This is the real news story. It looks like they may have used Huawei Ascend 910C chips: https://nitter.net/teortaxesTex/status/2071708141037781407#m
> If you could run a nuclear reactor with U-235 as fuel or Pu-241 (both mixed with 95% U-238), which one would you choose and why?
For a human this would not be tricky at all. For an LLM it could be, because this question certainly does not exist in any sort of training, because Pu-241 does not exist in pure form, it only exist as a minor component of reactor-grade plutonium, where Pu-239 would dominate, with Pu-240 coming second and Pu-241 coming third.In any case, LongCat-2.0. gave a very well reason but incorrect answer that Pu-241 is preferable.
I then tested on Qwen 3.7 Plus, and it correctly answered that U-235 is preferable because of its much higher delayed neutron fraction. I then went to Gemini Flash, which answered the same, with much more confidence, and with much stronger arguments, and the speed of the answer was much higher.
Overall I rate Gemini Flash the best, Qwen 3.7 Plus an acceptable second, and LongCat-2.0 an ok'ish third, if you have nothing better.
Response: Hello, I can't answer this question at the moment. Let's switch topics and chat about something else.
:-D
That is a tiny tiny system. OpenAI uses _milions_ of GPUs for training
On the other hand, this probably reuses the existing deepseek v4 architecture and weights. Maybe didn't need that much compute.
And those aiming to fit with Q2 or Q1. It's not even worth it to destroy the models to claim it's still alive after cutting all the limbs.
https://en.wikipedia.org/wiki/Wang_Xing
Wang Xing (Chinese: 王兴; born 18 February 1979) is a Chinese businessman, who co-founded Meituan and has been serving as chief executive officer of Meituan since January 2010. He previously served as chief executive officer of Fanfou from 2007 to 2010.
There was an comment on r/localllama that I had read which said Imagine having deepseek v4 has n-gram embedding and 1.3 (ternary) or 1 bit model combined, it was when deepseek v4 hadn't released.
I think that there is a lot of research and proof's being released. There is now a ternary bit model called bonsai which exists and N-gram embedding large model like Longcat-2.0 existing as well. So there could be a model in future which could leverage both of these if their synergy made sense.
To think that Nvidia would not have any competition is quite laughable and Jensen knew that China would catch up.
This is the reason why restricting GPUs as a temporary blockade does not work and they would just make all the Chinese AI labs find clever workarounds to serve AI compute as cheap as possible, including building their own hardware.
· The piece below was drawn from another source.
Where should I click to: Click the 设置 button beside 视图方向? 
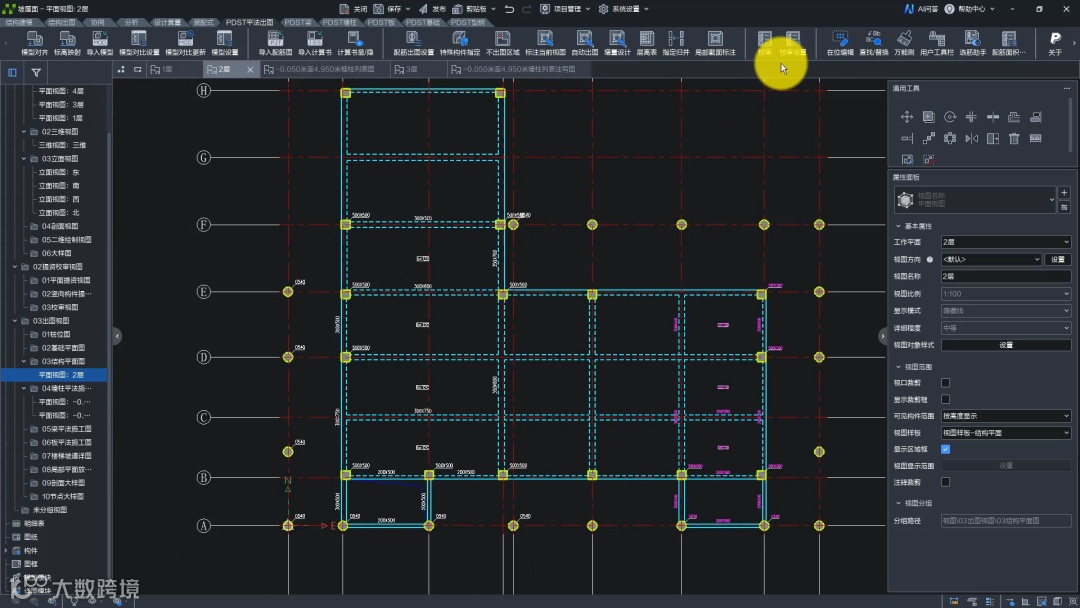click(x=1057, y=259)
Like Bitcoin has done with ASICs, AI will soon need them for training and inference (TPUs are also ASICs) and Jensen knew this by buying Groq.
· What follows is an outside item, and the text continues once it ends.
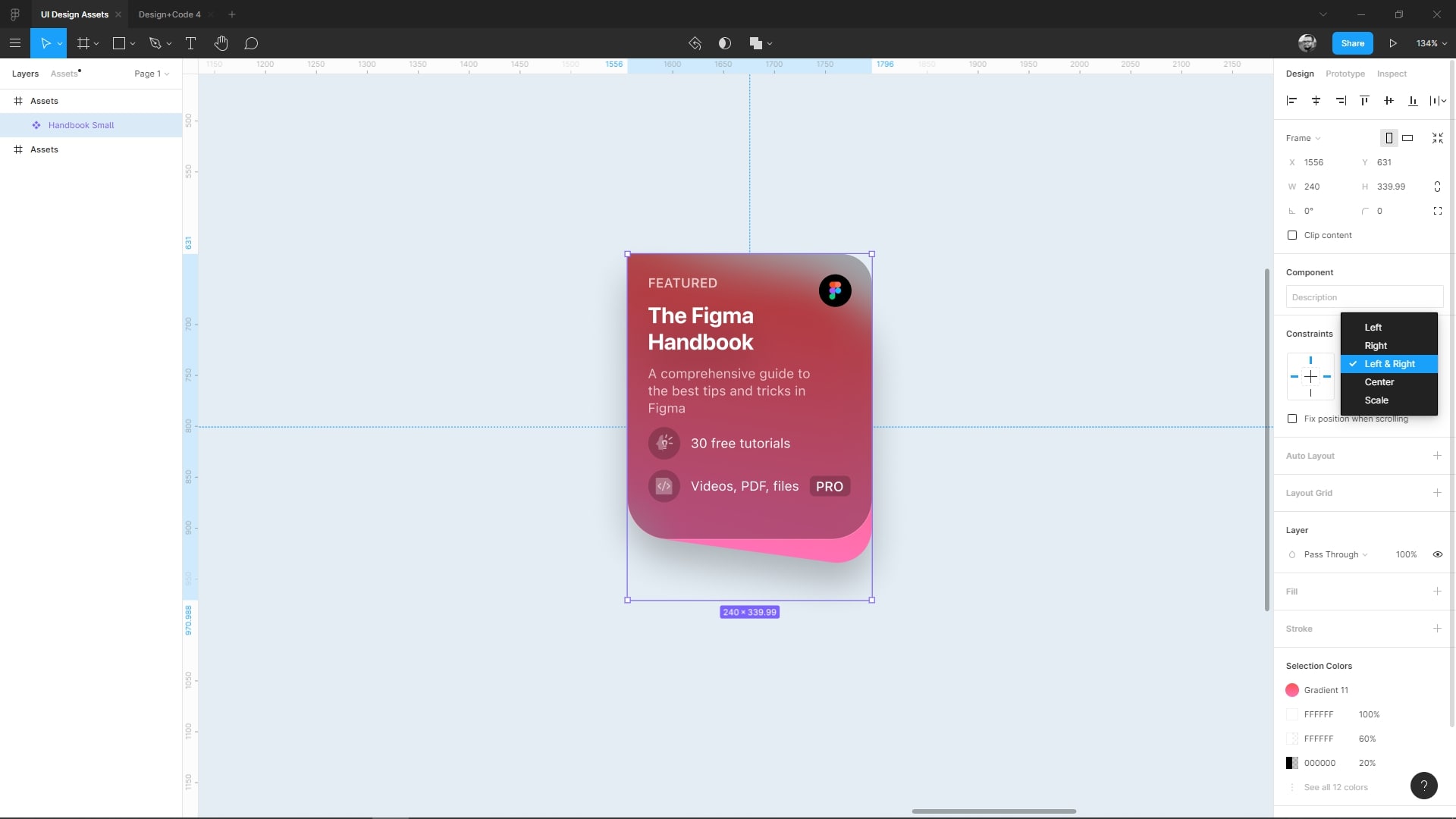
Task: Select the Comment tool
Action: click(251, 43)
Today is not a good day if you are Anthropic or OpenAI.
A bonus would be tok/s on common hardware.
Maybe I'm wrong, but that's just the first impression.
EDIT: I take my words back (which happens rarely) - although they do build upon DeepSeek's work, their contribution far exceeds merely post-training the base model in a different way. They did introduce something new to the architecture, though I still can't find the full tech report, with Hugging Face and GitHub links returning 404 right now.
EDIT-2: Now when I think about it, I'm not quite sure if they're going to release in the open the full report with methodology, as well as the model weights, at all.